Manrique enseña la foto que le hicieron con él. García Márquez de camisa blanca y con un brillo agradable en los ojos nueve meses antes de morir. El muchacho es de Santa Marta y fue a Cartagena a intentar conocerlo. Lo logró y las notas que tomó fueron publicadas por El Espectador. Dice que fue la última entrevista que le hicieron. “Es un triste privilegio, pero es un privilegio”. Cree que Dios –“mi hermano Dios”– le ayudó a conseguirlo porque le había rezado muchos rosarios, y también cree que influyó que su tatarabuelo y el abuelo de García Márquez fueron compañeros de lucha por el bando liberal en la Guerra de los Mil Días. Del queso que desayunaba el escritor apenas tiene recuerdos. Dice que parecía blando y lo define como “un queso europeo”. Él tenía 22 años. Antes de eso cuenta que había entrevistado a Plácido Domingo y que había hablado en persona con Mario Vargas Llosa. Dice que pensó en abordar a Obama cuando visitó Cartagena pero un profesor suyo le pidió que se olvidase de eso si no quería acabar con un tiro preventivo en la frente. Sus planes de futuro pasan por el Papa Francisco y por Fidel Castro. En el caso de Bergoglio pretende empezar enviándole una carta. Si Carlos Eduardo Manrique fuera un lunático y sus historias delirios no estaríamos en Aracataca sino en Macondo, y en ese caso hubiese sido García Márquez el que se habría pasado tres días intentando desayunar con él para saber cosas del coronel Vizcaíno.
A dos metros de la mesa en la que habla Manrique, en la casa de comidas El patio mágico de Gabo & Leo Matiz, está enmarcado sobre una mesilla un autógrafo de García Márquez que dice Vale por 10 botellas de ron para el Mono Todaro, y eso conduce inevitablemente a la historia de Carmelo Todaro, cuyas claves, en ausencia del Mono, fallecido hace tiempo, se pueden conocer en boca de su cuñada Herminia Decola de Todaro, que este sábado combinaba la tarea de narradora para periodistas necrológicos con la de cocinera del arroz con carne guisada que se serviría a mediodía en su restaurante.
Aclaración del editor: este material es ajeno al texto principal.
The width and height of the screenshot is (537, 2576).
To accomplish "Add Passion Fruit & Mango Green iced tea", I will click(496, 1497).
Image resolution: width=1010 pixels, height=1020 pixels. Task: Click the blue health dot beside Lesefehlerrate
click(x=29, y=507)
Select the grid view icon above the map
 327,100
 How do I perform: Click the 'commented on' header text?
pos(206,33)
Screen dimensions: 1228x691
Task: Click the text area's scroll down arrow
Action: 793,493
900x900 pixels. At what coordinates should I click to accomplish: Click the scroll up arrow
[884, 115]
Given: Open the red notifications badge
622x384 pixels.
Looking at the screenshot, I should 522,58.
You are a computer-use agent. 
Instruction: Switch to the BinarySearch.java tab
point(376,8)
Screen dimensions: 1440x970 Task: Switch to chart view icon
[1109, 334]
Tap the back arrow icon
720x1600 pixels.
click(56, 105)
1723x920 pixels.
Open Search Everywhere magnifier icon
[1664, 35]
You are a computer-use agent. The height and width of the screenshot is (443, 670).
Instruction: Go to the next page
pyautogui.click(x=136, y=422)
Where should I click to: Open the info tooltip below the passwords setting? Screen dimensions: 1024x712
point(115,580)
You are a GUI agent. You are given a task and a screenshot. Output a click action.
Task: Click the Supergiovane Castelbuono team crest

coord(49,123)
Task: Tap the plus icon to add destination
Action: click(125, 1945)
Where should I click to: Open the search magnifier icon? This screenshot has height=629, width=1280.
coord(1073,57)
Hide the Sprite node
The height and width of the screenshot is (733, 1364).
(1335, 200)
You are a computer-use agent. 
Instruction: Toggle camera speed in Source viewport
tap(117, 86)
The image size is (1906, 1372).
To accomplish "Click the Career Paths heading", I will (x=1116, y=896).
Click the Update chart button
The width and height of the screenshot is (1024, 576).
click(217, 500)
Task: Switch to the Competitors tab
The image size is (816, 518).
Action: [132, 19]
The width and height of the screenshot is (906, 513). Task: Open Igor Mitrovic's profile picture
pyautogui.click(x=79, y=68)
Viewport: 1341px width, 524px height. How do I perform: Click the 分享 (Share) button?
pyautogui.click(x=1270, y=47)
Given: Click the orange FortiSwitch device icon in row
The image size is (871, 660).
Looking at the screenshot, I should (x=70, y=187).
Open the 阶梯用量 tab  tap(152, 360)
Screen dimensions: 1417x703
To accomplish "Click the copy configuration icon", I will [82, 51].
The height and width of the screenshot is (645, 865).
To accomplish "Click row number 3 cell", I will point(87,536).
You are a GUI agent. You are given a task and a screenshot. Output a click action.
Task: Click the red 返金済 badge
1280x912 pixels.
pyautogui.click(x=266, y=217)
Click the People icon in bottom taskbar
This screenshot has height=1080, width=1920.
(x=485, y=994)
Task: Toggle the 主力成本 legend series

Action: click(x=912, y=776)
En 1983 García Márquez fue de visita a Aracataca y se encontró por la calle con su antiguo conocido Carmelo Todaro, que según la señora era “muy tomador de trago”. Ella dice que el Mono le dijo que aquí el hombre famoso era él y que lo debido sería que el emigrado le regalase una botella de ron. García Márquez buscó un papel, le escribió el vale con su firma al pie y cuando el Mono –al que no le llamaban así por simio sino por rubio– le preguntó donde podría intercambiar por algo útil ese trozo de papel, el otro le dio la respuesta que le puso el lazo a la historia: “Llévalo a Estocolmo”. Hacía dos años que el hijo pródigo había recibido el premio Nobel en la capital de Suecia por haber transformado el poso de recuerdos de su infancia en Aracataca en el onírico y descacharrante Macondo de Cien años de soledad. Del Mono se dice que era un sastre “espectacular” que se perdió por el ron. En una ocasión su esposa tuvo que impedirle que empeñase el vale de García Márquez para comprar alcohol. Pero nada igual al episodio de Walter Robles, un cliente que le llevó un pantalón para que le hiciese un dobladillo y al que le devolvió unas bermudas. El Mono Todaro, que luce sonriente con un botellín de cerveza en una foto que acompaña al autógrafo enmarcado, había vendido la mitad de la prenda para beber.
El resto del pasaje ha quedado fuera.